# [RECORDS SHOWN]
──────────────────────────────

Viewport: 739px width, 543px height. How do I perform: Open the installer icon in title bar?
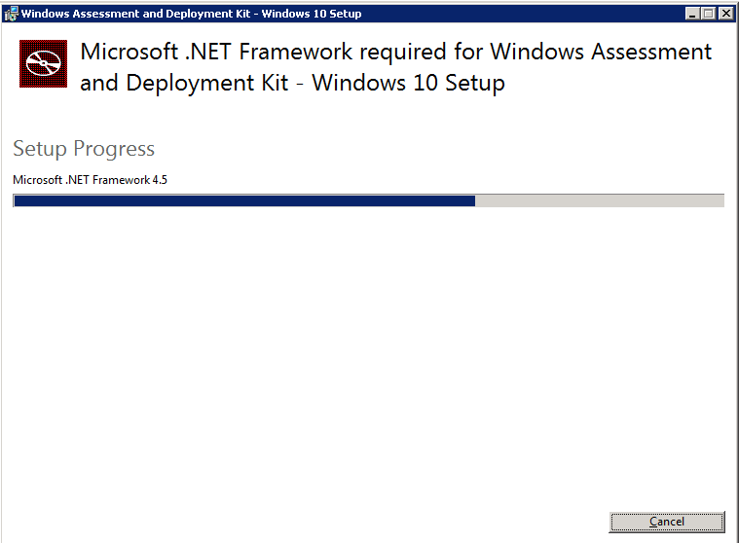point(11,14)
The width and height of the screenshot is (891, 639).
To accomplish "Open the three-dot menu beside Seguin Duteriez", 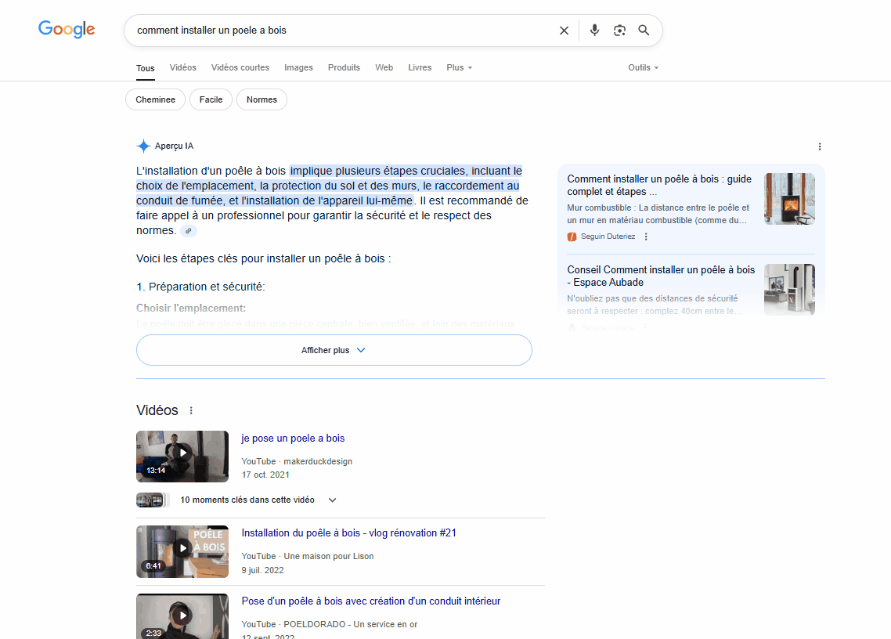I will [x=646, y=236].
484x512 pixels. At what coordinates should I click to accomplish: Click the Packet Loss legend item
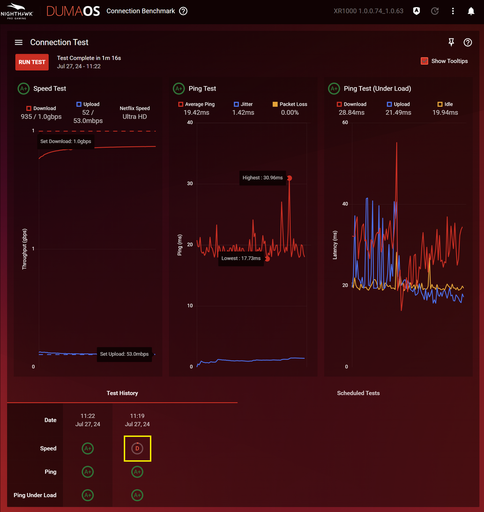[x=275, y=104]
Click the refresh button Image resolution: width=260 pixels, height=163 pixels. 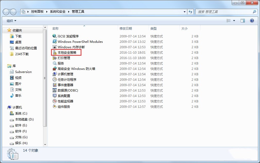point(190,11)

──────────────────────────────

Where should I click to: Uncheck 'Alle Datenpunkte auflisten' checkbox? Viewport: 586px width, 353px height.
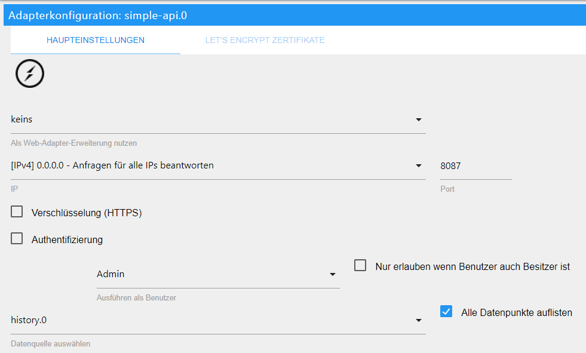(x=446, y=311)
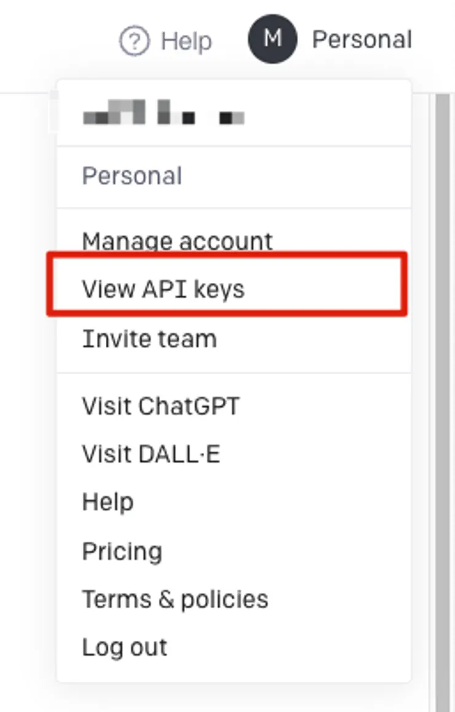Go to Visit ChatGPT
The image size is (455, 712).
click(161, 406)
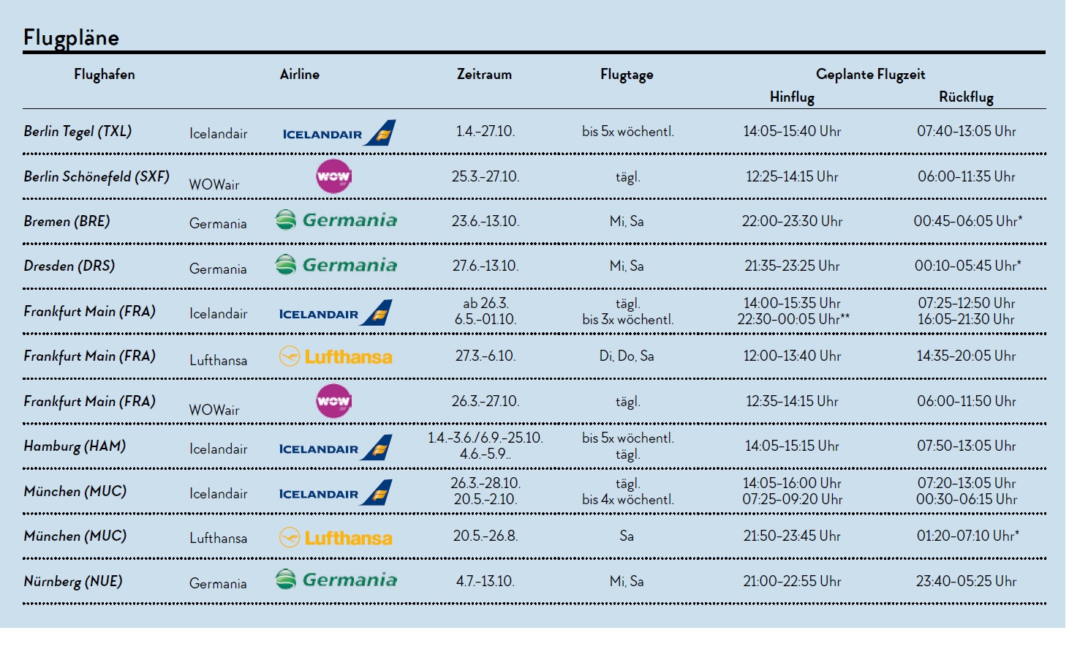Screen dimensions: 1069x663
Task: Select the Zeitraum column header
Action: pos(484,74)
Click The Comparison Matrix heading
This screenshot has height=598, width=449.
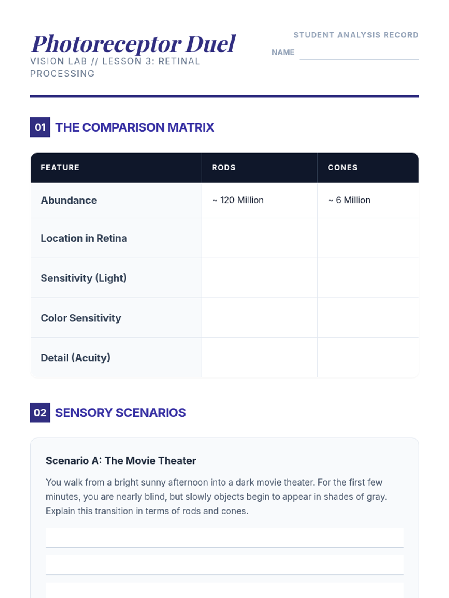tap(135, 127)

──────────────────────────────

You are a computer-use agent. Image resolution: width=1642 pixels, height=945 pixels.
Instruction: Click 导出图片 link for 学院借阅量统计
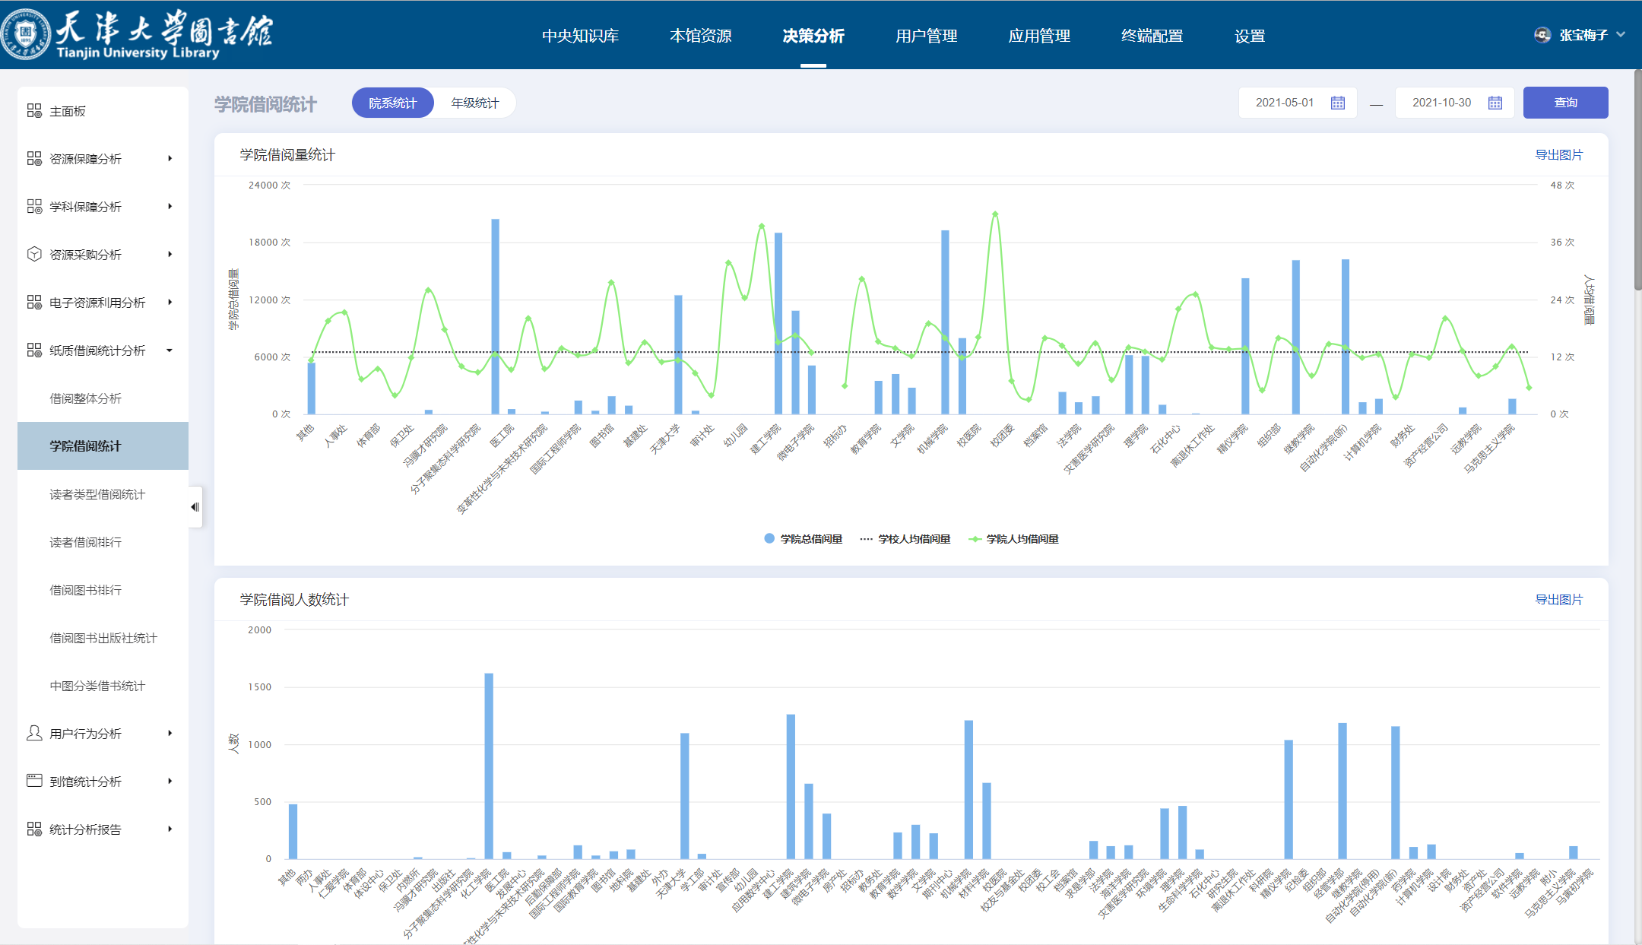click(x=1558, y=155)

──────────────────────────────

# [TASK TO COMPLETE]
Can you reproduce every line from the one containing "Click The Comparison Matrix heading" down to the one containing "tap(135, 127)", both included, word for word and with the pictures left out?

# [FULL SOLUTION]
Click The Comparison Matrix heading
This screenshot has height=598, width=449.
tap(135, 127)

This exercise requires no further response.